Ukraine's former president Viktor Yushchenko says he hopes Europe will wake up to the threat posed by Russia in the wake of the poisonings in Salisbury.
Fourteen years ago Mr Yushchenko was taking on a presidential candidate favoured by Russia when he was poisoned with a dioxin, a toxic chemical.
Or this, re. 2019:
While the interference did not live up to worst fears, numerous examples of it can be found in the kinetic, disinformation, and cyber realms over a period of months. Russia’s war with Ukraine and its occupation of parts of Ukraine’s territory constitute the most blatant interference, including the disenfranchisement of some 16 percent of the electorate living in Crimea and areas around Donetsk and Luhansk.
Heightened vigilance by Ukrainian authorities and civil society helped to reduce its potential impact. In contrast to 2014, when Russian cyberattacks compromised the Central Election Commission network, Ukrainian authorities were more prepared for possible attacks in 2019. As a result, during the first and second rounds of the presidential election—despite numerous minor cyber incidents—Ukraine did not suffer a major cyberattack.
As the question asks:
why Russia couldn't or wouldn't want to prevent Zelenskyy from taking office?
Also seems that many have short memories. Until recently many were claiming Zelensky was too accommodating to Russia, so why would Russia have gone out of its way to avoid his winning?
Or, even more amusingly, pre-election, Why a Zelenskyy presidency would be a disaster for Ukraine:
Fourth, Putin and his minions in the breakaway regions of Ukraine’s southeast will be delighted with Ukraine’s progressive decay under Zelenskyy’s mismanagement.

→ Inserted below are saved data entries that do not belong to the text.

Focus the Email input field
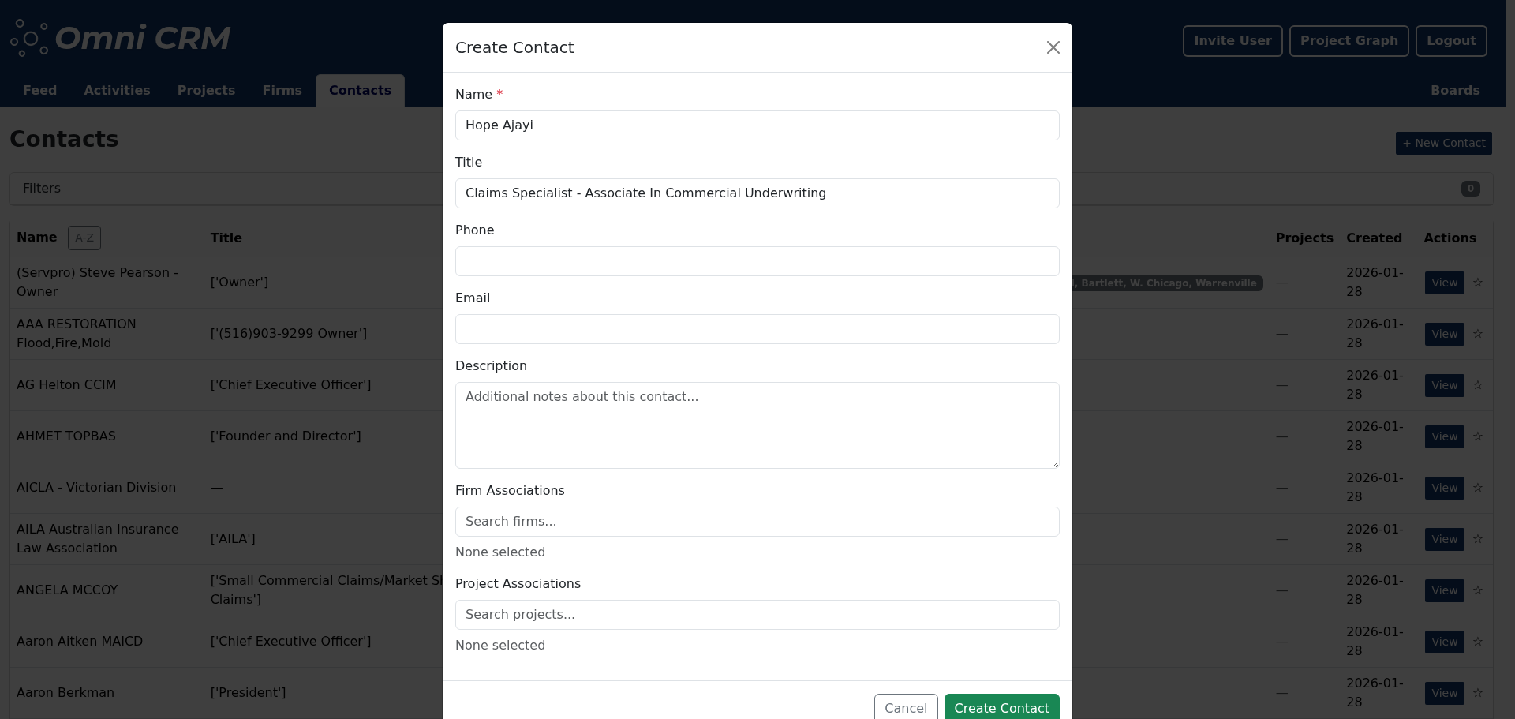 (x=757, y=329)
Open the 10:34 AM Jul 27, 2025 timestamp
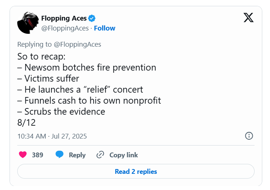 pyautogui.click(x=52, y=136)
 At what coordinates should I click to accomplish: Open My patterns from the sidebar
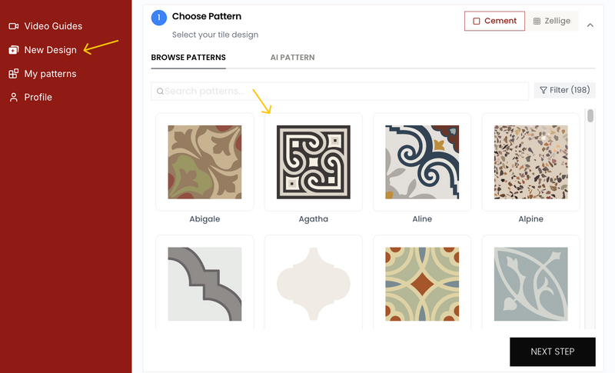(x=50, y=74)
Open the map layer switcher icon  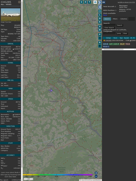point(95,2)
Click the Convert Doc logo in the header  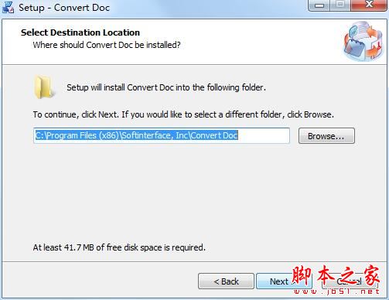363,42
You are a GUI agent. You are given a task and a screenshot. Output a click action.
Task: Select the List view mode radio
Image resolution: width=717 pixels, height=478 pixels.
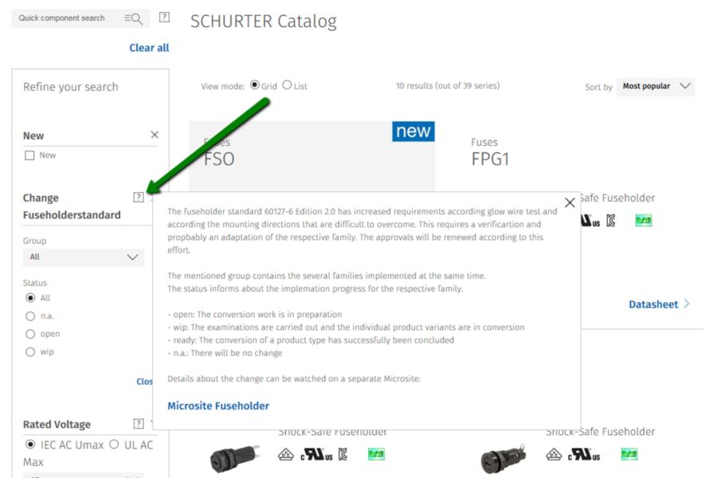click(287, 85)
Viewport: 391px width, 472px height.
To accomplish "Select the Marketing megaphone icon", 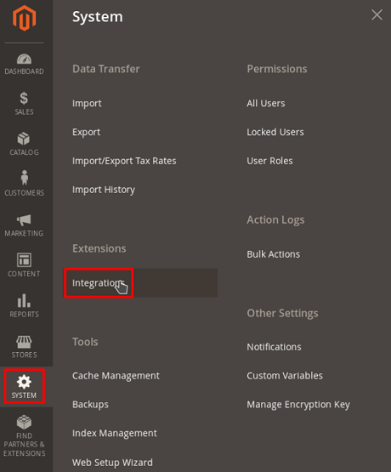I will 24,220.
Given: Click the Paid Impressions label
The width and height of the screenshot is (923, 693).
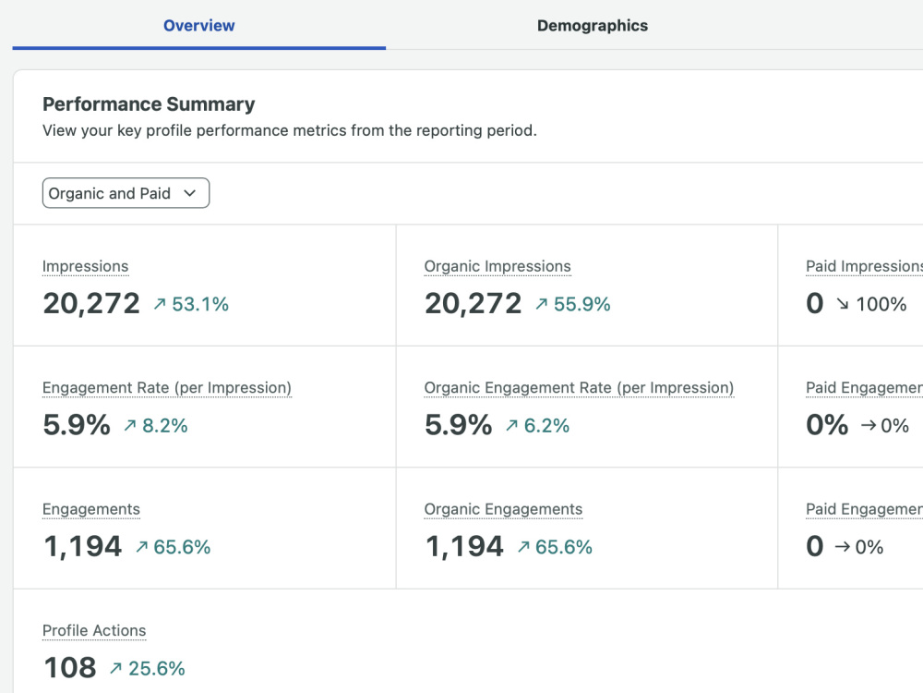Looking at the screenshot, I should coord(864,266).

Who better to lead the country they consider a joke than a clown? Who better to fail at coping with a possible provocation in the occupied territories, the Sea of Azov, or mainland Ukraine? Putin will be sorely tempted to launch an armed attack on, say, Mariupol just after Zelenskyy’s inauguration. Perhaps even more dangerous would be a charm offensive that seeks to entrap the naïve Zelenskyy in a set of obligations that amount to Ukraine’s abandonment of its sovereignty.
Furthermore, a pre-election INFRI study, Kremlin-linked forces in 2019 elections states that Russia was primarily interested in getting rid of Poroshenko. Which did happen. Then, according to the study, Russia, having ensured no one too anti-Russia got elected, would just re-engage into negotiations with whichever individual won.
Last, Russian interference in the US, is often assumed to seek to promote one particular candidate, while in fact many experts are of the opinion that merely poisoning the electoral debate and pushing Americans against each other is closer to their actual intent.
One suspects too, that by 2019, being Russia's preferred candidate would have been somewhat of the kiss of death in Ukraine, making the whole premise of this question - that Russia could push "their" guy to victory, somewhat unrealistic.